Predicting US Census Data with XGBoost

R
Exploratory Data Analysis
Hackathon
XGBoost
Gradient Boosted Trees
Using US Census data to predict whether or not someone has an annual income of more than $50,000.
Author

Ashley Russell

1 Introduction

This project is my final assignment for MAT-427: Statistical Machine Learning, where we were tasked with using data from the U.S. Census Bureau to predict whether or not someone earns more than $50,000 annually. This project is a hackathon, meaning I had to make trade-offs between accuracy and interpretability. Since accuracy is arguably most important in a hackathon, it was prioritized over interpretability (most evident in the “Final Thoughts” section).

1.1 Rationale

Since accuracy was my highest priority, I used gradient boosted trees (XGBoost in particular) for my model. XGBoost is widely used in competitive machine learning for its ability to efficiently model complex nonlinear relationships while handling missing data and feature interactions with minimal preprocessing.

2 Getting Started

tidymodels is the key package used.

Libraries Used (expand to view code)
library(tidyverse)
library(knitr)
library(tidymodels)
library(rpart.plot)
library(kableExtra)
library(stringr)
library(doParallel)
library(MASS)
library(wacolors)

tidymodels_prefer()

set.seed(427)
Data Importation (expand to view code)
census_train <- read.csv("census_train.csv")
census_test <- read.csv("census_test.csv")

3 Data Visualization

3.1 Preparing Data for Visualization

We will use recipes and workflows to preprocess the data before modeling. Consequently, to not conflict with that, I made a copy of the training data for visualization purposes.

Duplicating Data Frames (expand to view code)
census_eda <- census_train

I made mild changes to our graphing data: I removed trailing whitespace, replaced ? values with Unknown, turned categorical variables into factors, and removed the inconsistent period at the end of some of the income values.

Modifying EDA Data (expand to view code)
census_eda <- census_eda |>
  mutate(across(where(is.character), ~ str_trim(.))) |>
  mutate(across(where(is.character), ~ ifelse(. == "?", "Unknown", .))) |>
  mutate(across(where(is.character), as.factor)) |>
  mutate(income = as.factor(str_trim(str_replace_all(as.character(income), "\\.", ""))))

3.2 Finding the “Best” Predictors

I used feature selection to narrow our list of predictors to the most “meaningful” ones. To achieve this, I used stepwise selection (both forward and backward) and the BIC (Bayesian Information Criterion) to take a model with all predictors and return one with only the most impactful predictors.

Creating General Model & Stepwise Selection w/ BIC (expand to view code)
eda_model <- glm(income ~ ., data = census_eda, family = binomial)
n <- nrow(census_eda) # get number of observations for BIC calculation
model_BIC <- stepAIC(eda_model, direction = "both", k = log(n), trace = FALSE)

Below, we can see the most impactful predictors:

Displaying Most Impactful Predictors (expand to view code)
formula(model_BIC)
income ~ age + workclass + fnlwgt + education + marital.status + 
    occupation + relationship + sex + capital.gain + capital.loss + 
    hours.per.week

3.3 Univariate Graph

Looking at the distribution of our response variable, we can see that most observations have an annual income of less than $50,000.

__Supplied data__
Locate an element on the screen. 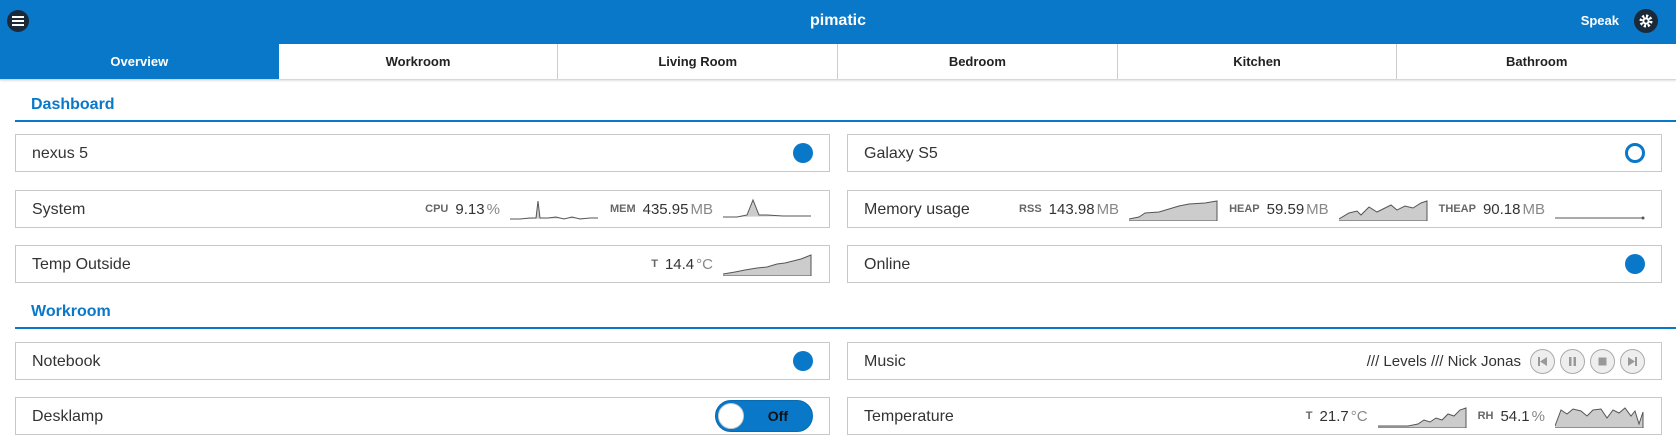 The image size is (1676, 447). attribute-humidity: RH 54.1 % is located at coordinates (1562, 416).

__Using the information__
(1) Reproduce word for word the part of the census income write-up that opens with the words containing "n <- nrow(census_eda)" and closes with "Predictors (expand to view code)".
(2) Pick up the census income write-up after its final sentence and keep writing it.
You won't need the data for this.

__Per-task answers__
(1)
n <- nrow(census_eda) # get number of observations for BIC calculation
model_BIC <- stepAIC(eda_model, direction = "both", k = log(n), trace = FALSE)

Below, we can see the most impactful predictors:

Displaying Most Impactful Predictors (expand to view code)

(2)
Income Bar Chart (expand to view code)
income_univariate <- ggplot(census_eda, aes(x = income)) +
        geom_bar(fill = "#412d5e", alpha = 0.9) +
        labs(
          title = "Distribution of Income",
          x = "Income",
          y = "Number of Observations") +
        theme_minimal() +
        theme(
          plot.caption = element_text(hjust = 0, size = 10),
          axis.text.x = element_text(angle = 45, hjust = 1)
          )

income_univariate

3.4 Bivariate Graphs

Six graphs might be a bit too much, but I found the following interesting: the income plotted against type of work, occupation, marital status, sex, age, and hours worked weekly. My eye-opening takeaways were that self-employed individuals with a registered incorporated business and people married to civillian spouses were more likely to make more than $50,000.

Work Type & Occupation Proportional Bar Charts (expand to view code)
workclass_bivariate <- ggplot(census_eda, aes(x = workclass, 
                                              fill = income)) + 
  geom_bar(position = "fill") + 
  labs(
    title = "Relationship Between Income & Work Type",
    x = "Work Type",
    y = "Proportion of Observations") +
  theme_minimal() +
  scale_fill_wa_d("puget") +
  theme(
    axis.title.x = element_text(size = 12),
    axis.title.y = element_text(size = 12),
    axis.text.x = element_text(angle = 45, hjust = 1, size = 12),
    axis.text.y = element_text(size = 12),
    plot.title = element_text(size = 16),
    legend.title = element_text(size = 14),
    legend.text = element_text(size = 14))

occupation_bivariate <- ggplot(census_eda, aes(x = occupation, 
                                               fill = income)) + 
  geom_bar(position = "fill") + 
  labs(
    title = "Relationship Between Income & Occupation",
    x = "Occupation",
    y = "Proportion of Observations") +
  theme_minimal() +
  scale_fill_wa_d("puget") +
  theme(
    axis.title.x = element_text(size = 12),
    axis.title.y = element_text(size = 12),
    axis.text.x = element_text(angle = 45, hjust = 1, size = 12),
    axis.text.y = element_text(size = 12),
    plot.title = element_text(size = 16),
    legend.title = element_text(size = 14),
    legend.text = element_text(size = 14))

workclass_bivariate
occupation_bivariate

Marital Status & Sex Proportional Bar Charts (expand to view code)
marriage_bivariate <- ggplot(census_eda, aes(x = marital.status, 
                                              fill = income)) + 
  geom_bar(position = "fill") + 
  labs(
    title = "Relationship Between Income & Marital Status",
    x = "Marital Status",
    y = "Proportion of Observations") +
  theme_minimal() +
  scale_fill_wa_d("puget") +
  theme(
    axis.title.x = element_text(size = 12),
    axis.title.y = element_text(size = 12),
    axis.text.x = element_text(angle = 45, hjust = 1, size = 12),
    axis.text.y = element_text(size = 12),
    plot.title = element_text(size = 16),
    legend.title = element_text(size = 14),
    legend.text = element_text(size = 14))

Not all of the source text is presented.